**List of tasks**
[a] From the text on what a thought is, list every physical medium that Landauer names as a way information can be represented.
[b] According to the text on what a thought is, why is the network pattern activated by the thunderclap made permanently retrievable, and what change brings this about?
[c] Quote the text on what a thought is, starting at "Modern information theory" and ending at "its neural substrate.".

Page extract START

My random thought generator produced this question yesterday. I thought it was interesting enough to investigate. I found this helpful article: Google the word “thought” and you will find this uninformative, circular definition: “an idea or opinion produced by thinking, or occurring suddenly in the mind.” The Merriam-Webster dictionary defines “think” in a similarly unhelpful way: “to form or have in the mind.” But what actually is a thought? A thought is a representation of something. A representation is a likeness—a thing that depicts another thing by having characteristics that correspond to that other thing. For example, a picture, image, imprint, or mold of an object is a representation of that object. A map is another example of a representation. The mind is a kind of map. The brain, and its functional product the mind, evolved as a map of the body’s relation to its external environment. Fundamentally, our thoughts are maps representing and corresponding to things that our brains have either perceived with our senses, felt with our emotions, or formed as an action plan (e.g. forming an image of reaching for a ripe fruit on a tree branch). All of these are electrochemically mediated processes. Thoughts may be fleeting, or they may later be consolidated as memories. Memory too is a physical process, encoded by structural molecular changes in neuronal connections. Sensory perceptions and their memories are physical representations or maps, imprinted by an event

Let’s consider how sensory perceptions are transduced by the sense organs into neural signals:

Imagine hearing a clap of thunder that surprises and frightens you. The sound of the thunderclap is transformed from a specific pattern of sound waves in the air, to a corresponding pattern of vibrations transmitted through your eardrum and the small bones in your middle ear to your cochlea, to a corresponding pattern of electrochemical impulses along the auditory nerve, to corresponding signals in neurons in the auditory cortex and association cortex. It also activates fear circuitry, relayed via the amygdala, and perhaps also visual circuitry that records what you saw at that moment. Signals are transmitted between neurons by chemical neurotransmitters. The entire widely distributed network activated throughout the cerebral cortex by this stimulus is the experience at that moment. Since this was such a strong stimulus—a "flashbulb memory" moment, the pattern of connections in this particular network is then made permanently retrievable. This happens by changes in membrane proteins at the connections between all the participating neurons that fired together in response to that stimulus—“Neurons that fire together wire together” (Hebb's Law). This constitutes the memory: The same approximate network can be reactivated in the future by a reminder, some association cue. The pattern of connections is a representation (a "map") corresponding to the pattern of information that you perceived. It is likely also interwoven with representations of other feelings or memories that you associate with that experience, adding layers of meaning to the experience. Information is physical

Modern information theory has taught us that information is a physical entity. Rolf Landauer, an IBM physicist, stated the case:

"Information is not an abstract entity but exists only through a physical representation, thus tying it to all the restrictions and possibilities of our real physical universe” “Information is inevitably inscribed in a physical medium." Elsewhere, Landauer explained further:

"Information is not a disembodied abstract entity; it is always tied to a physical representation. It is represented by engraving on a stone tablet, a spin, a charge [i.e. of elementary particles such as electrons], a hole in a punched card, a mark on paper, or some other equivalent."3 So too, no thought can occur without its neural substrate.

Page extract END
Extracted data START

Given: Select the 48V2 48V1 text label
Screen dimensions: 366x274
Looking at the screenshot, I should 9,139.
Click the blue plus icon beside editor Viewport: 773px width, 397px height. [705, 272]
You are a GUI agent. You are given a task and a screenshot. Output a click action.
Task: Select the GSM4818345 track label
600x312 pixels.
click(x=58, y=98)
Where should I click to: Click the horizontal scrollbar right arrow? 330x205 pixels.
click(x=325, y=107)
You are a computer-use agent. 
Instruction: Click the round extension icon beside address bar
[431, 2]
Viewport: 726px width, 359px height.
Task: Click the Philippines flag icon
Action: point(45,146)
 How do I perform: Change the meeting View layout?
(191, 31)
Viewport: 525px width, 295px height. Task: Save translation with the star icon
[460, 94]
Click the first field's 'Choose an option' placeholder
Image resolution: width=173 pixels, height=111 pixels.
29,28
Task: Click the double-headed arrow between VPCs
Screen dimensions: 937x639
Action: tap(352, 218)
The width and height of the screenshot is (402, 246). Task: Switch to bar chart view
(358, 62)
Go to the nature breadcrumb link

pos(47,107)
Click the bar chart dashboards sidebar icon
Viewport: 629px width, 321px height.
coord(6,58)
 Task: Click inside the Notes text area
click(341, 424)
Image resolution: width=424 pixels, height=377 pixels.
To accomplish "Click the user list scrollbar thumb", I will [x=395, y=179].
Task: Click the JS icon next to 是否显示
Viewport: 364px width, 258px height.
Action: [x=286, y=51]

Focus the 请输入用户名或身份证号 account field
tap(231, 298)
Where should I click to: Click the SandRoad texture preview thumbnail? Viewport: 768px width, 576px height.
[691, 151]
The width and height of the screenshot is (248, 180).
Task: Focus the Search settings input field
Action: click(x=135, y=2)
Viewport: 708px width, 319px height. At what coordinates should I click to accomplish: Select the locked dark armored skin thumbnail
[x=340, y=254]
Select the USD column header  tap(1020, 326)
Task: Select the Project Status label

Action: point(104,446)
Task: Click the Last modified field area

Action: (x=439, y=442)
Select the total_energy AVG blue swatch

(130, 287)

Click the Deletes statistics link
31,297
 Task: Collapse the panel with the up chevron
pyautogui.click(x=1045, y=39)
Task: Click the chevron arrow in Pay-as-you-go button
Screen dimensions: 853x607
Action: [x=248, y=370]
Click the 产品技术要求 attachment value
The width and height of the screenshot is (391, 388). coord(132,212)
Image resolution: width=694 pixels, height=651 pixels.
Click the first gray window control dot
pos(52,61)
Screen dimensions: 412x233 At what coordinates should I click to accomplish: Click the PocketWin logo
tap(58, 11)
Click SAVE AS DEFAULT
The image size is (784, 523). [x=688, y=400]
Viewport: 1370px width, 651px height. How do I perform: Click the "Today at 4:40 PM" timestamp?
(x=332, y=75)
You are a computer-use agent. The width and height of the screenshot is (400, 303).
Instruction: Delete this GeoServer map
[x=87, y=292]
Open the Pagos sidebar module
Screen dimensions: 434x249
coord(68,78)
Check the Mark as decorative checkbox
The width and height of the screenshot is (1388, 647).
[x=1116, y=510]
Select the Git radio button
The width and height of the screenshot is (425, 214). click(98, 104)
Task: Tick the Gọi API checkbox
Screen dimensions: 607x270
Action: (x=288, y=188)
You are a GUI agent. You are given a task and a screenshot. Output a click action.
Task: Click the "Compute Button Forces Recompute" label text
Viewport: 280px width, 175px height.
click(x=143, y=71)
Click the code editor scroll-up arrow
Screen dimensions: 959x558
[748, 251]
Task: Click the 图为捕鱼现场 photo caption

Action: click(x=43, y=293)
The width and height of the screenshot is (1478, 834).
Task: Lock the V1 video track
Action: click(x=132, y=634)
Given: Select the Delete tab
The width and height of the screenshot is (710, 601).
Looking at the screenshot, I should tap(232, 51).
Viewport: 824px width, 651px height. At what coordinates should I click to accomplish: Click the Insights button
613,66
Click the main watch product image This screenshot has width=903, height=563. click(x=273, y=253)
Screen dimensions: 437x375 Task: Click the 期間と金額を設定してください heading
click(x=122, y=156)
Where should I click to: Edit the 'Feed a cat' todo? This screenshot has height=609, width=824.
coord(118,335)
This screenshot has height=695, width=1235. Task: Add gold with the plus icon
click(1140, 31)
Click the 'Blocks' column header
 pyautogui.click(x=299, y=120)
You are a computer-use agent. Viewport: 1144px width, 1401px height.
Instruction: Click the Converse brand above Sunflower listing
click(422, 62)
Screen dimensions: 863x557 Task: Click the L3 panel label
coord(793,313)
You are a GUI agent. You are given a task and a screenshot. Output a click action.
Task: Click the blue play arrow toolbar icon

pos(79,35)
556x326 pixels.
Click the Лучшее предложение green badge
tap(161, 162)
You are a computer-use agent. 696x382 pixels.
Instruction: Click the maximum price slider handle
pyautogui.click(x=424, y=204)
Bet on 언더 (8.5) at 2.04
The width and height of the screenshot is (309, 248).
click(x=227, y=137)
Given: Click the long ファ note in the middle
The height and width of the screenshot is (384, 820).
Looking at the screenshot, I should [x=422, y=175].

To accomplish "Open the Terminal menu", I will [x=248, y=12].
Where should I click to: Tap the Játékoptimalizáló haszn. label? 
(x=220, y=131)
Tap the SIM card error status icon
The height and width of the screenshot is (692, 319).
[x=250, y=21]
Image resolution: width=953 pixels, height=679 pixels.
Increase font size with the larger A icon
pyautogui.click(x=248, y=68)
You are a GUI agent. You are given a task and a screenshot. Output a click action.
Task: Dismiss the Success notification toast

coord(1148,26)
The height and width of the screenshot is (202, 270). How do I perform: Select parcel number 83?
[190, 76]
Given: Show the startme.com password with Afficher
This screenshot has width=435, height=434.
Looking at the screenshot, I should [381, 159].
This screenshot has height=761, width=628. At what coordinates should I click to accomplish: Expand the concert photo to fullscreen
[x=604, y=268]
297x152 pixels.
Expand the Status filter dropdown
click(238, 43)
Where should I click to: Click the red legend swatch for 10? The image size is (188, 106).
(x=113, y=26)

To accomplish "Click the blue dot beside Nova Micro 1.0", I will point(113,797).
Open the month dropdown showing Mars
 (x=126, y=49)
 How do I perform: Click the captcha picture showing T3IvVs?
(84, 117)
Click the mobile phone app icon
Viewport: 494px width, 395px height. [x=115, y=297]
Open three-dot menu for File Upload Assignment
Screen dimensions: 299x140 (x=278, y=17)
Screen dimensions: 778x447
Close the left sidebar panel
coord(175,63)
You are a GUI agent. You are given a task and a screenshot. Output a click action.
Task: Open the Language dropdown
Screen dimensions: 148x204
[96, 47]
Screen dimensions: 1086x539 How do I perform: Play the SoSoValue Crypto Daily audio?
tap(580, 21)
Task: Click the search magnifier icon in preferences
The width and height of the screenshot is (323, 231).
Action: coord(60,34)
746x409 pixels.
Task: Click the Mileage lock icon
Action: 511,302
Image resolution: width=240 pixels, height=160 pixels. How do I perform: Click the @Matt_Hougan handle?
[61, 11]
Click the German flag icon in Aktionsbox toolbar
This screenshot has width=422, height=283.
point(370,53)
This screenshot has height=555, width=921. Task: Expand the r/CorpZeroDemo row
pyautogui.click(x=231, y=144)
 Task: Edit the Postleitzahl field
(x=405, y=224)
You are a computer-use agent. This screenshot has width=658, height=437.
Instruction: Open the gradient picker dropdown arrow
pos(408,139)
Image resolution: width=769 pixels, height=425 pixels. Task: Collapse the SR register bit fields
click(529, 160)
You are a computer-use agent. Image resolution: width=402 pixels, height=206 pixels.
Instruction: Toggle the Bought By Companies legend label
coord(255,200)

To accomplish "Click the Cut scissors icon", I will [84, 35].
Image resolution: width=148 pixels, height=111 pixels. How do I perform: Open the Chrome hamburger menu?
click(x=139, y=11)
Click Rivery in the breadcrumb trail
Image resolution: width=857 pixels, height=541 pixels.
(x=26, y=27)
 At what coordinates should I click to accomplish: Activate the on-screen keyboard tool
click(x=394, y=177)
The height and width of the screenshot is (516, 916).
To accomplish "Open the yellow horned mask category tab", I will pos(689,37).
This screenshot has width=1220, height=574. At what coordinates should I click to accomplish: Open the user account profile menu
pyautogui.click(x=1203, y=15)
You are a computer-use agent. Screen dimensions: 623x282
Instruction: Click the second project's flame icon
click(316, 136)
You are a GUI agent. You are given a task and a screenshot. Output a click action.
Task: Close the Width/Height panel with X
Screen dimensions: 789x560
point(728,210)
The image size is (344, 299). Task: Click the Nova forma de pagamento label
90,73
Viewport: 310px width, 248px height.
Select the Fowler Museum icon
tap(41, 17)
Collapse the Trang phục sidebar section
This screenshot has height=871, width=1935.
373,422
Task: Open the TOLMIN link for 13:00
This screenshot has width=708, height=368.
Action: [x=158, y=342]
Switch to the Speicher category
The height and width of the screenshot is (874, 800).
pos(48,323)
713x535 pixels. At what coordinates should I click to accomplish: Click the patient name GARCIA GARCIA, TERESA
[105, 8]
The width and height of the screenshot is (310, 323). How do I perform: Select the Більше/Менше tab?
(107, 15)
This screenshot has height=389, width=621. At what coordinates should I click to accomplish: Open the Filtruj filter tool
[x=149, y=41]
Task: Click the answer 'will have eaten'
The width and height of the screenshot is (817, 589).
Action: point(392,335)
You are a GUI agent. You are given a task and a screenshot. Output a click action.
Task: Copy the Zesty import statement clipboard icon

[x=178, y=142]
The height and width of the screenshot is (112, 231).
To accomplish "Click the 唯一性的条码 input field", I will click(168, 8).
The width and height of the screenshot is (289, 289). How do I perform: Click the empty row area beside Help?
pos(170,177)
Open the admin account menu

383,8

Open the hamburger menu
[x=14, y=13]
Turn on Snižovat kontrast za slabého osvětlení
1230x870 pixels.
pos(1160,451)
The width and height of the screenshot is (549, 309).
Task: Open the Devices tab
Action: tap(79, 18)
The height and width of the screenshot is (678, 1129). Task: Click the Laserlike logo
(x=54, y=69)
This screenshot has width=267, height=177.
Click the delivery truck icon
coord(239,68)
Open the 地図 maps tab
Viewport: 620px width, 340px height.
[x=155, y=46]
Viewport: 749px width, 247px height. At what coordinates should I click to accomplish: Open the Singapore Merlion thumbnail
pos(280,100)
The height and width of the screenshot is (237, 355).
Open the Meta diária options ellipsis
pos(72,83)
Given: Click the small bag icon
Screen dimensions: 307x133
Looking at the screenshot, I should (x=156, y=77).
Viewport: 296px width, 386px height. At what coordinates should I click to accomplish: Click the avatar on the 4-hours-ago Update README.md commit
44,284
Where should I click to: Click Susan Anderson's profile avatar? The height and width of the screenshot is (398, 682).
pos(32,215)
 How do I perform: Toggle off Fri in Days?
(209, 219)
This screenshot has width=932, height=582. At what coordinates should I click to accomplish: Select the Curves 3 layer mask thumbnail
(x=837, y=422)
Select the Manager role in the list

Extracted data END

**Answers in order**
[a]
- Engraving on a stone tablet
- A spin
- A charge
- A hole in a punched card
- A mark on paper

[b] The pattern becomes permanently retrievable because the thunderclap was such a strong stimulus, a "flashbulb memory" moment. This happens through changes in membrane proteins at the connections between all the neurons that fired together in response to that stimulus, following Hebb's Law.

[c]
Modern information theory has taught us that information is a physical entity. Rolf Landauer, an IBM physicist, stated the case:

"Information is not an abstract entity but exists only through a physical representation, thus tying it to all the restrictions and possibilities of our real physical universe” “Information is inevitably inscribed in a physical medium." Elsewhere, Landauer explained further:

"Information is not a disembodied abstract entity; it is always tied to a physical representation. It is represented by engraving on a stone tablet, a spin, a charge [i.e. of elementary particles such as electrons], a hole in a punched card, a mark on paper, or some other equivalent."3 So too, no thought can occur without its neural substrate.